As straightforward as that sounds, there has been ongoing debate about charter school funding, particularly the local revenue. All charter schools in operation in Missouri today are independent local education agencies (LEAs) and receive their state revenue and the equivalent share of local revenue directly from the State. In St. Louis, the issue around local revenue is whether the St. Louis charter schools, all of which came into existence following the desegregation settlement, are entitled to an equivalent per pupil share of a sales tax associated with the desegregation settlement. In Kansas City, the local revenue owed to charter schools is deducted from the state revenue owed to KCPS.* The situation is at a critical point as local revenue owed to Kansas City charter schools is close to exceeding state revenue owed to KCPS. In 2019, SCS Senate Bill 271 would have changed the funding distribution so that the local school district, with oversight by the Department of Elementary and Secondary Education (DESE), would be responsible for distributing the local revenue. The legislation did not pass so the existing funding distribution method remains.
Missouri is not unique in experiencing turmoil over charter schools and how they are funded. Recent news from several states including Texas, California, and Louisiana exemplify how the debate over charter schools is a national conversation. However, charter school funding laws are challenging to compare across states because funding structures and revenue sources vary significantly. In many states’ laws, charter school students receive funding comparable to the traditional public schools districts either in a specific district, region, or across the state. In addition to state and local revenue, charter school students are eligible to be served under federal programs such as Title I and the National School Lunch Program. Also, the U.S. Department of Education offers support for charter school start-up, expansion, and replication through competitive grants.
Funding for facilities is another area in which Missouri charter schools and many states’ charter schools have continued to struggle. Some mechanisms exist by which charter schools can apply for or directly receive facilities funding, but they do not have the taxing authority or bonding capacity that a local school district has to fund facilities.
With approximately 7 percent (more than 60,000) of Missouri’s public school students educated in Kansas City and St. Louis, the funding of charter schools merits serious policy consideration.

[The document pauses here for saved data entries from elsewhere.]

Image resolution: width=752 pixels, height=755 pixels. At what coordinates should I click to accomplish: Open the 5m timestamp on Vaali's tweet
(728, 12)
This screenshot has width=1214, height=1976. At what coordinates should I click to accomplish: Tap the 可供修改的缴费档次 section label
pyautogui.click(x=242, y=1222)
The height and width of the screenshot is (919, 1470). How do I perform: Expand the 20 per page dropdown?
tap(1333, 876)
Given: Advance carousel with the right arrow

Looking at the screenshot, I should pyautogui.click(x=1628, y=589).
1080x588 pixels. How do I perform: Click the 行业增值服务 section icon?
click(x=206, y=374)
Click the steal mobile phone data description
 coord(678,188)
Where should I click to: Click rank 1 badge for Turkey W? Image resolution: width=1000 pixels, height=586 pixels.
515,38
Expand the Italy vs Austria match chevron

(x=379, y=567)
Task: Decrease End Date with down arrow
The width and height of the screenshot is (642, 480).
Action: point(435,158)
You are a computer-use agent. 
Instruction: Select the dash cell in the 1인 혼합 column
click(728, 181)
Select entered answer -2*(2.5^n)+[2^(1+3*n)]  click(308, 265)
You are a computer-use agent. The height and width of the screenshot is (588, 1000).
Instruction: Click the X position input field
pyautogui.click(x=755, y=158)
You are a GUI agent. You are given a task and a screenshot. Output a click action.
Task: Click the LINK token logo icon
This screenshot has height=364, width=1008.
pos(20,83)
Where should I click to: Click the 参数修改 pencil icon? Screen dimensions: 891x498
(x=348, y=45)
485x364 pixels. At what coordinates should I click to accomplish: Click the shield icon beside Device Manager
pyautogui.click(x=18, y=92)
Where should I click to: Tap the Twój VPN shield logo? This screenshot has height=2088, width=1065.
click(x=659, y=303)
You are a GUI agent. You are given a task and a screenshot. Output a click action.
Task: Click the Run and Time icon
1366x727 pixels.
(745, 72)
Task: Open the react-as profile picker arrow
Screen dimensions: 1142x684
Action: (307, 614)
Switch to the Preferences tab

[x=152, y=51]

*Local revenue is distributed to St. Louis charter schools in the same way per state law. The charter schools operating today are all independent LEAs so they receive their state revenue directly, rather than having it pass through the local district. In addition, the local district is the political subdivision and taxing entity that collects the local revenue so local revenue due to charter schools is distributed by the State, using funds deducted from the local district’s state revenue payment.